Problem statement
Assume we have an urn with $n$ balls in $n$ colors. (for $n=3$ you would have
3 blue, 3 red and 3 green balls in the urn). We pull a ball, check the color, and place it back into the urn. We keep drawing balls until we have picked a ball in each color.
On average (expectancy value) how many times do we draw a ball in a color we have already picked?
Attempt
Unsure where to start we wrote a Python script attempting to solve this problem
import numpy as np
import numpy.random
for n_items in range(3, 7):
tracker = 0
runnum = 10 ** 5
for i in range(runnum):
Sum = 0
checkvec = np.zeros(n_items)
tracker -= n_items
while Sum < n_items:
item = np.random.randint(0, n_items)
checkvec[item] = 1
Sum = sum(checkvec)
tracker += 1
print(n_items, round(100 * (tracker / runnum)) / 100)

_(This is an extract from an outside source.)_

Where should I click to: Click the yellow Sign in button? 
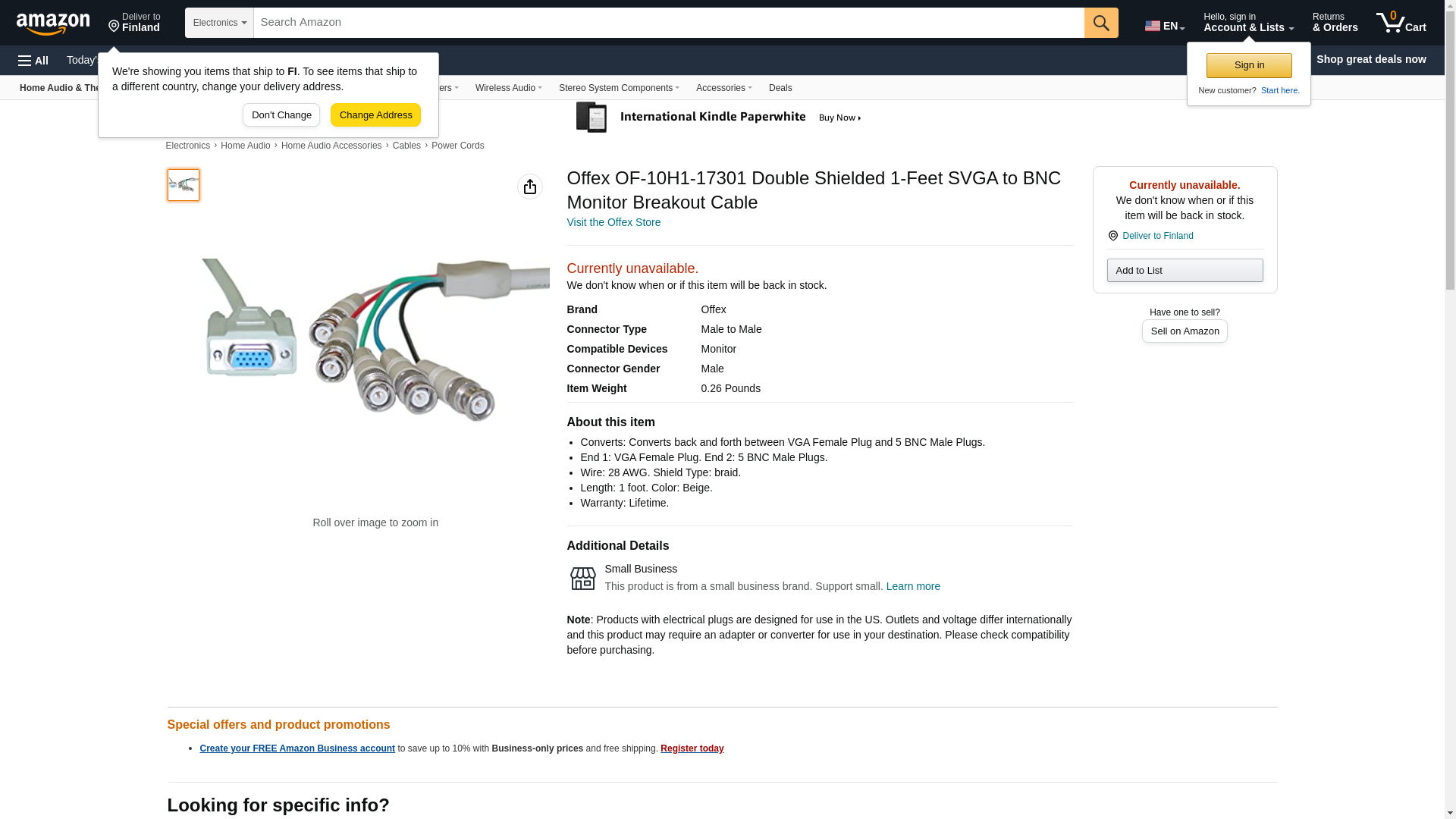click(1248, 65)
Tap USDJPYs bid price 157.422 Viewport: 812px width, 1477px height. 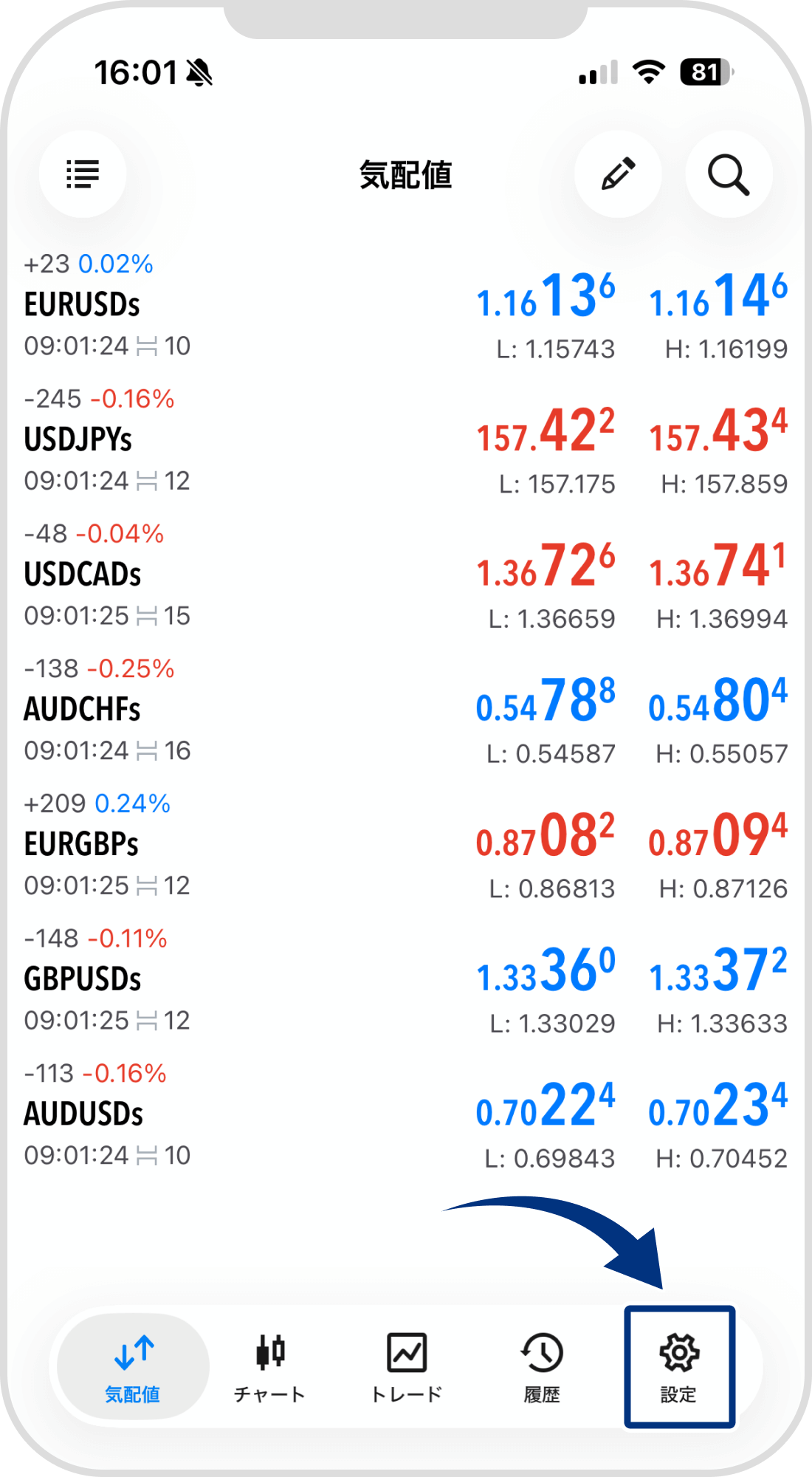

Giving the following table
| n | Extra draws required |
|---|---|
| 1 | 0 |
| 2 | 1 |
| 3 | 2.5 |
| 4 | 4+1/3 |
I was unable to find a closed form for this sequence, but some regression analysis
led me to the following approximation
$$
B(n) = 0.1571 n^2 + 0.662 n – 0.872
$$
Does there exists a closed form for this problem?
Best Answer
This is the standard version of the Coupon Collector's Problem, where each colour has an equal probability of getting picked, and you want to know the expected number of draws until you collect every colour.
If the probability of getting a new colour in one draw is $p$, then the expected number of draws until you get that new colour is $1/p$. The probability of getting a new colour starts at $\frac{n}{n}$, and each time the numerator decreases as you collect another colour, so it then goes $\frac{n-1}{n}$, $\frac{n-2}{n}$, ... $\frac{1}{n}$.
The total expected number of draws is therefore $$\frac{n}{n} + \frac{n}{n-1} + ... + \frac{n}{1}$$
which can be rearranged as
$$n \left(\frac{1}{1} + \frac{1}{2} + ... + \frac{1}{n}\right) = nH_n$$
where $H_n$ is the $n$th harmonic number.
If you exclude the $n$ draws in which you get a new colour you get the number of extra draws, which is $nH_n - n = n(H_n-1)$.